Impact of quasi-periodic and steep-spectrum timing noise on the measurement of pulsar timing parameters

Abstract

Abstract Timing noise in pulsars is often modelled with a Fourier-basis Gaussian process that follows a power law with periodic boundary conditions on the observation time, Tspan. However the actual noise processes can extend well below 1/Tspan, and many pulsars are known to exhibit quasi-periodic timing noise. In this paper we investigate several adaptions that try to account for these differences between the observed behaviour and the simple power-law model. Firstly, we propose to include an additional term that models the quasi-periodic spin-down variations known to be present in many pulsars.
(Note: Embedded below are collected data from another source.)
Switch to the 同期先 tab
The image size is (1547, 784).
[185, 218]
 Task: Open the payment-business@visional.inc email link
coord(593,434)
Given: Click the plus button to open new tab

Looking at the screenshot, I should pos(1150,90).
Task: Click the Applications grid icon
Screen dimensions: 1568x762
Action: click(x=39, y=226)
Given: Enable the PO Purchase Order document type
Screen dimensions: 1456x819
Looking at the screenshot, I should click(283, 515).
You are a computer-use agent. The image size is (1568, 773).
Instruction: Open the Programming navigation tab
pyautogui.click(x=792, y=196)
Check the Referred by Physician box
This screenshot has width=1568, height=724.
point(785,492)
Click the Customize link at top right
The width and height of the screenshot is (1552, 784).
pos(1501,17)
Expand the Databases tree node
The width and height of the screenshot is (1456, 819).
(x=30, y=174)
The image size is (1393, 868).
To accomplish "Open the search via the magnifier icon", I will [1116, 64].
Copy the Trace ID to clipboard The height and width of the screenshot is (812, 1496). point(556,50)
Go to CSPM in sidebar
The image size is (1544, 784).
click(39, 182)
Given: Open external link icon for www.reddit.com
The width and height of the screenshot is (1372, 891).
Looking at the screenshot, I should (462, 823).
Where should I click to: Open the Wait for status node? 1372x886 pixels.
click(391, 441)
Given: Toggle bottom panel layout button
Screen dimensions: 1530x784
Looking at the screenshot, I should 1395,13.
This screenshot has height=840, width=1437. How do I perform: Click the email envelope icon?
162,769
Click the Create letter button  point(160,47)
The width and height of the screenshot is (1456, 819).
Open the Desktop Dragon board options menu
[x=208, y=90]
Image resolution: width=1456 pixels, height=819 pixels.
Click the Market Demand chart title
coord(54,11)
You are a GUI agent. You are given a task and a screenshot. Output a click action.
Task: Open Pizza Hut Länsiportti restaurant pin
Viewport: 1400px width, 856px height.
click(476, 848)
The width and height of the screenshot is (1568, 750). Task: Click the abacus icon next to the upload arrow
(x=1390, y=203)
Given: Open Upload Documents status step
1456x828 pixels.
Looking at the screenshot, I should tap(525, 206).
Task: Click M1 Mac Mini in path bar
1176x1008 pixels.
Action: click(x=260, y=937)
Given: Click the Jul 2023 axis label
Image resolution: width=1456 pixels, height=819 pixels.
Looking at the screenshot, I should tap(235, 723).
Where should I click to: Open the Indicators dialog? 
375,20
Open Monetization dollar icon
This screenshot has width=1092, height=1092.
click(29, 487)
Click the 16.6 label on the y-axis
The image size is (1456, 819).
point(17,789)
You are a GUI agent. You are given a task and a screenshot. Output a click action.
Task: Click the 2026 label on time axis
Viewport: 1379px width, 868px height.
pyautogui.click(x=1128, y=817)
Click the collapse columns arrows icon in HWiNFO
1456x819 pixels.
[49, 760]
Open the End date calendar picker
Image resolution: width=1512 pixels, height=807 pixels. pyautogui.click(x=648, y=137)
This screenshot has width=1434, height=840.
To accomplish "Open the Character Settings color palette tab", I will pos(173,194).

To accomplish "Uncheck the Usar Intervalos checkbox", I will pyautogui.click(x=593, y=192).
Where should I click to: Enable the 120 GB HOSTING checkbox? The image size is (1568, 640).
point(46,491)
Secondly, we show that a Fourier basis of 1/2Tspan can be more suited for estimating long term timing parameters such as the spin frequency second derivative (F2), and is required when the exponent of the power spectrum is greater than ∼4. We also implement a Bayesian version of the generalised least squares ‘Cholesky’ method which has different limitations at low frequency, but find that there is little advantage over Fourier-basis methods. We apply our quasi-periodic spin down model to a sample of pulsars with known spin-down variations and show that this improves parameter estimation of F2 and proper motion for the most pathological cases, but in general the results are consistent with a power-law model. The models are all made available through the run_enterprise software package.